Short task: Reproduce every line of the records below word for word, keeping their original order.

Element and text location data
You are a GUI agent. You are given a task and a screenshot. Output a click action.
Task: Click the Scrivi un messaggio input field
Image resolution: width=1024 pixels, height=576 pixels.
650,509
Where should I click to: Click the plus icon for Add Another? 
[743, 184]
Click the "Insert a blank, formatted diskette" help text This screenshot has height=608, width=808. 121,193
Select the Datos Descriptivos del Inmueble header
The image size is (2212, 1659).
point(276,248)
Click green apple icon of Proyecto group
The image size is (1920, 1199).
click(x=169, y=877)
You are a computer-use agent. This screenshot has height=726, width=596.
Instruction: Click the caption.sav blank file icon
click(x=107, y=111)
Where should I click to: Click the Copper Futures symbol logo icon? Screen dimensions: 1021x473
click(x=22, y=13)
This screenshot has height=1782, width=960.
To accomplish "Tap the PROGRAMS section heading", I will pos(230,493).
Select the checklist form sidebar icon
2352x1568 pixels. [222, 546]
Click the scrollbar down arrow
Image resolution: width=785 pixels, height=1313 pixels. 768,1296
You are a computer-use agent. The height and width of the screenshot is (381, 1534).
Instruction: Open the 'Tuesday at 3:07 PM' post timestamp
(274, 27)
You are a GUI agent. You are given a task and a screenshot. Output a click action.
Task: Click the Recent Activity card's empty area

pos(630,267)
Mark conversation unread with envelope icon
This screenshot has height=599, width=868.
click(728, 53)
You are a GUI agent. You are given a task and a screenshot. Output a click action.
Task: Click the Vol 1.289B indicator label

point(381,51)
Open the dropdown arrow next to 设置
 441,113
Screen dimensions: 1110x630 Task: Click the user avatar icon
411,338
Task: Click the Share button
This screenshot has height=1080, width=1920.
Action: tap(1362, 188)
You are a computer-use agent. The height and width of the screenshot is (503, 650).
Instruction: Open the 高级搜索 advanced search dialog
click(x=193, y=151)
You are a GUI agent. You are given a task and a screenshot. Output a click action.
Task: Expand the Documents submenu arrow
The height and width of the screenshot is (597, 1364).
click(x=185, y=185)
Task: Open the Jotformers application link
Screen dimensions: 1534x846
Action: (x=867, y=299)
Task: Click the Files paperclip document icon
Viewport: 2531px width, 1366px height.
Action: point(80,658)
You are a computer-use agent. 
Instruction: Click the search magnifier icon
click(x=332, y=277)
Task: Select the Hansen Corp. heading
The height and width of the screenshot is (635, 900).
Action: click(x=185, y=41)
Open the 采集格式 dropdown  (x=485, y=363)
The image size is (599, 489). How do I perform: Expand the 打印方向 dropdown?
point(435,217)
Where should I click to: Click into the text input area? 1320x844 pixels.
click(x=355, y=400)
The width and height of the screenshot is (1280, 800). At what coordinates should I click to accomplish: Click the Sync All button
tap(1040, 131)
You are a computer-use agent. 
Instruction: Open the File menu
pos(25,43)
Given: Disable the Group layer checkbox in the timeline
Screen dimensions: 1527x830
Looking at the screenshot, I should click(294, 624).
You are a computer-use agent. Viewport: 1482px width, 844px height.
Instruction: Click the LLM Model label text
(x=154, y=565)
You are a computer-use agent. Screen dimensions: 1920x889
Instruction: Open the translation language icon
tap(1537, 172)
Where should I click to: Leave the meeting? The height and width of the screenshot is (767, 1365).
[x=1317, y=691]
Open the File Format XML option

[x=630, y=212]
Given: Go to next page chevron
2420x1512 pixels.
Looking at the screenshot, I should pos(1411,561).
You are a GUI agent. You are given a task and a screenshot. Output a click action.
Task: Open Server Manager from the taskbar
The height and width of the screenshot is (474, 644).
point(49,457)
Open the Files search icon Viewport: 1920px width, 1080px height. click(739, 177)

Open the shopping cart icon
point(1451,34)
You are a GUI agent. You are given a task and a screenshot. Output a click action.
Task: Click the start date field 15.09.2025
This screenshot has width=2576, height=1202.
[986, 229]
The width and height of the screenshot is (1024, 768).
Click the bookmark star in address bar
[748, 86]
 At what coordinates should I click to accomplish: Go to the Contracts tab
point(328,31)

Exercise result:
You are a GUI agent. You are given a task and a screenshot. Output a click action.
Task: Click the Scrivi un messaggio input field
Image resolution: width=1024 pixels, height=576 pixels.
650,509
Where should I click to: Click the plus icon for Add Another? 
[743, 184]
Click the "Insert a blank, formatted diskette" help text This screenshot has height=608, width=808. 121,193
Select the Datos Descriptivos del Inmueble header
The image size is (2212, 1659).
point(276,248)
Click green apple icon of Proyecto group
The image size is (1920, 1199).
click(x=169, y=877)
You are a computer-use agent. This screenshot has height=726, width=596.
Instruction: Click the caption.sav blank file icon
click(x=107, y=111)
Where should I click to: Click the Copper Futures symbol logo icon? Screen dimensions: 1021x473
click(x=22, y=13)
This screenshot has height=1782, width=960.
To accomplish "Tap the PROGRAMS section heading", I will pos(230,493).
Select the checklist form sidebar icon
2352x1568 pixels. [222, 546]
Click the scrollbar down arrow
Image resolution: width=785 pixels, height=1313 pixels. 768,1296
You are a computer-use agent. The height and width of the screenshot is (381, 1534).
Instruction: Open the 'Tuesday at 3:07 PM' post timestamp
(274, 27)
You are a GUI agent. You are given a task and a screenshot. Output a click action.
Task: Click the Recent Activity card's empty area

pos(630,267)
Mark conversation unread with envelope icon
This screenshot has height=599, width=868.
click(728, 53)
You are a GUI agent. You are given a task and a screenshot. Output a click action.
Task: Click the Vol 1.289B indicator label

point(381,51)
Open the dropdown arrow next to 设置
 441,113
Screen dimensions: 1110x630 Task: Click the user avatar icon
411,338
Task: Click the Share button
This screenshot has height=1080, width=1920.
Action: tap(1362, 188)
You are a computer-use agent. The height and width of the screenshot is (503, 650).
Instruction: Open the 高级搜索 advanced search dialog
click(x=193, y=151)
You are a GUI agent. You are given a task and a screenshot. Output a click action.
Task: Expand the Documents submenu arrow
The height and width of the screenshot is (597, 1364).
click(x=185, y=185)
Task: Open the Jotformers application link
Screen dimensions: 1534x846
Action: (x=867, y=299)
Task: Click the Files paperclip document icon
Viewport: 2531px width, 1366px height.
Action: point(80,658)
You are a computer-use agent. 
Instruction: Click the search magnifier icon
click(x=332, y=277)
Task: Select the Hansen Corp. heading
The height and width of the screenshot is (635, 900).
Action: click(x=185, y=41)
Open the 采集格式 dropdown  (x=485, y=363)
The image size is (599, 489). How do I perform: Expand the 打印方向 dropdown?
point(435,217)
Where should I click to: Click into the text input area? 1320x844 pixels.
click(x=355, y=400)
The width and height of the screenshot is (1280, 800). At what coordinates should I click to accomplish: Click the Sync All button
tap(1040, 131)
You are a computer-use agent. 
Instruction: Open the File menu
pos(25,43)
Given: Disable the Group layer checkbox in the timeline
Screen dimensions: 1527x830
Looking at the screenshot, I should click(294, 624).
You are a computer-use agent. Viewport: 1482px width, 844px height.
Instruction: Click the LLM Model label text
(x=154, y=565)
You are a computer-use agent. Screen dimensions: 1920x889
Instruction: Open the translation language icon
tap(1537, 172)
Where should I click to: Leave the meeting? The height and width of the screenshot is (767, 1365).
[x=1317, y=691]
Open the File Format XML option

[x=630, y=212]
Given: Go to next page chevron
2420x1512 pixels.
Looking at the screenshot, I should pos(1411,561).
You are a GUI agent. You are given a task and a screenshot. Output a click action.
Task: Open Server Manager from the taskbar
The height and width of the screenshot is (474, 644).
point(49,457)
Open the Files search icon Viewport: 1920px width, 1080px height. click(739, 177)

Open the shopping cart icon
point(1451,34)
You are a GUI agent. You are given a task and a screenshot. Output a click action.
Task: Click the start date field 15.09.2025
This screenshot has width=2576, height=1202.
[986, 229]
The width and height of the screenshot is (1024, 768).
Click the bookmark star in address bar
[748, 86]
 At what coordinates should I click to accomplish: Go to the Contracts tab
point(328,31)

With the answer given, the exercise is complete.